0

I was following Daniel Shiffman's tutorials on how to write your own neural network from scratch. I specifically looked into his videos and the code he provided in here. I rewrote his code in Python, however, 3 out of 4 of my outputs are the same. The neural network has two input nodes, one hidden layer with two nodes and one output node. Can anyone help me to find my mistake? Here is my full code.

import random

nn = NeuralNetwork(2,2,1)
inputs  = np.array([[0, 0], [1, 0], [0, 1], [1, 1]])
targets = np.array([[0], [1], [1], [0]])
zipped = zip(inputs, targets)
list_zipped = list(zipped)

for _ in range(9000):
    x, y = random.choice(list_zipped)
    nn.train(x, y)

output = [nn.feedforward(i) for i in inputs]

for i in output:
   print("Output ", i)

#Output  [ 0.1229546]  when it should be around 0
#Output  [ 0.6519492]  ~1
#Output  [ 0.65180228] ~1
#Output  [ 0.66269853] ~0

EDIT_1: I tried debugging my code by choosing all weights and bias' values to 0.5. I did this in both my code and Daniel's. This obviously ended up showing me all outputs with the same value.

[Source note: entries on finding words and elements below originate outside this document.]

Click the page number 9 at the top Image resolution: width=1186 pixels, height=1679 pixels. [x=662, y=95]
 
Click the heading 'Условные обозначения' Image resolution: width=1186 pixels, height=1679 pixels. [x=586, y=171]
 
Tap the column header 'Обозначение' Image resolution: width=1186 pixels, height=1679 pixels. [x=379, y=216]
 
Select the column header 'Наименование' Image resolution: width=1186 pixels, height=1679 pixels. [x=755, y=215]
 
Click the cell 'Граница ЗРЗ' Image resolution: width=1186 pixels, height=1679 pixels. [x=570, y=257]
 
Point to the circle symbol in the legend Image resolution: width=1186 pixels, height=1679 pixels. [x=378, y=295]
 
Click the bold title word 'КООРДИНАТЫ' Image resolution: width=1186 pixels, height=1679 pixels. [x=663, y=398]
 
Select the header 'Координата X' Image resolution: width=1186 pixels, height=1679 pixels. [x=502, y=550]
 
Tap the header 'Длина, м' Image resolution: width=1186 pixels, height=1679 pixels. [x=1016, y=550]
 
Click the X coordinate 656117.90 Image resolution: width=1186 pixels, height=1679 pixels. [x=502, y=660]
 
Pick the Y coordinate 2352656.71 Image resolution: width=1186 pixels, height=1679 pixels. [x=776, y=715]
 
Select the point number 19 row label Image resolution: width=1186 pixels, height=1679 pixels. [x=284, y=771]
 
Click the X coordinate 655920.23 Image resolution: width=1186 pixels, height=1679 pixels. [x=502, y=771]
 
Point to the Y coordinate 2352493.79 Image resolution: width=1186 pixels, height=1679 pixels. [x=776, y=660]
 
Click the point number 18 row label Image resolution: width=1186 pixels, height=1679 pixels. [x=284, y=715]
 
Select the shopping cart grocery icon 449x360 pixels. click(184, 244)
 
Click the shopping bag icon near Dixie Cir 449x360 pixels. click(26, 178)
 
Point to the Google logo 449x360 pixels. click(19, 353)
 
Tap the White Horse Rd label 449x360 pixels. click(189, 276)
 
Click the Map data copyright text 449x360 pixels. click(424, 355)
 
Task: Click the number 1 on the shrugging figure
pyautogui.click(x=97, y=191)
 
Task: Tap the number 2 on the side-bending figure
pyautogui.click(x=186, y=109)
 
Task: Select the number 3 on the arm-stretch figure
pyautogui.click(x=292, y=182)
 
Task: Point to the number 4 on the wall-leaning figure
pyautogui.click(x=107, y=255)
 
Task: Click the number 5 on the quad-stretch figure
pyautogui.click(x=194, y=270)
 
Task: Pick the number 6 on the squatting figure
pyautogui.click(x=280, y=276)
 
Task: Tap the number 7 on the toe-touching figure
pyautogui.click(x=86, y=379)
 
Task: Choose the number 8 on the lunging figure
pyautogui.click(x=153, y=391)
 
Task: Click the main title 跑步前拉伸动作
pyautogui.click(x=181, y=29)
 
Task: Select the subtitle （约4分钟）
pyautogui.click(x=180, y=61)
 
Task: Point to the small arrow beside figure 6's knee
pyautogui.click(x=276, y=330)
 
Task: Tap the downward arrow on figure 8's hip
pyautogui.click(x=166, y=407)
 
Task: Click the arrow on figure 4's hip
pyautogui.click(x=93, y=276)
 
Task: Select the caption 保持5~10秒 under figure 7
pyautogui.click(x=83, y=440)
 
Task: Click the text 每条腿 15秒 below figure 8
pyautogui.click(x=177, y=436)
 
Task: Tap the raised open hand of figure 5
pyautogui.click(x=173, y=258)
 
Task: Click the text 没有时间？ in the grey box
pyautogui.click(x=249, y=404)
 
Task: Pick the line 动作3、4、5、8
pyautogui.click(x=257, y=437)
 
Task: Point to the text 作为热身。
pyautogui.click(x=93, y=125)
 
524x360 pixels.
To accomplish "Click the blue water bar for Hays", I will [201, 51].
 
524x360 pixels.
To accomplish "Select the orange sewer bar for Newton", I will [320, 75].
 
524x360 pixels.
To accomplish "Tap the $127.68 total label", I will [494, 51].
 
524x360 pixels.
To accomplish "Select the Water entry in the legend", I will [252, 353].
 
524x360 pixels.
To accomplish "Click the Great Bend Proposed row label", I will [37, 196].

After that I increased my weights and bias' values variety from [0 , 1) to [-1, 1). By running this a few times, I would sometimes get the correct output:

[ 0.93749991] # should be ~1
[ 0.93314793] # ~1 
[ 0.07001175] # ~0
[ 0.06576194] # ~0

If I ran nn.train() 100 000 times, I get the correct output 2/3 times. Is this the issue of gradient descent, where it converges to the local minima?

Gabriele
  • 243
  • 1
  • 9

1 Answers1

2

Local minima.

You have the exact same issue of this question. If you randomize your initial weights, you'll see sometimes you get the correct results, and others you won't. It's because when the weights are initialized with a certain range of values, they will converge to a local minima which you cannot escape with a low learning rate.

A simple solution is to increase the size of your hidden layer, which will make the network more robust to such issues.

When you have only 2 dimensions, a local minima exists. When you have more dimensions, this minima gets harder and harder to reach, as its likelihood decreases. Intuitively, you have a lot more dimensions through which you can improve than if you only had 2 dimensions.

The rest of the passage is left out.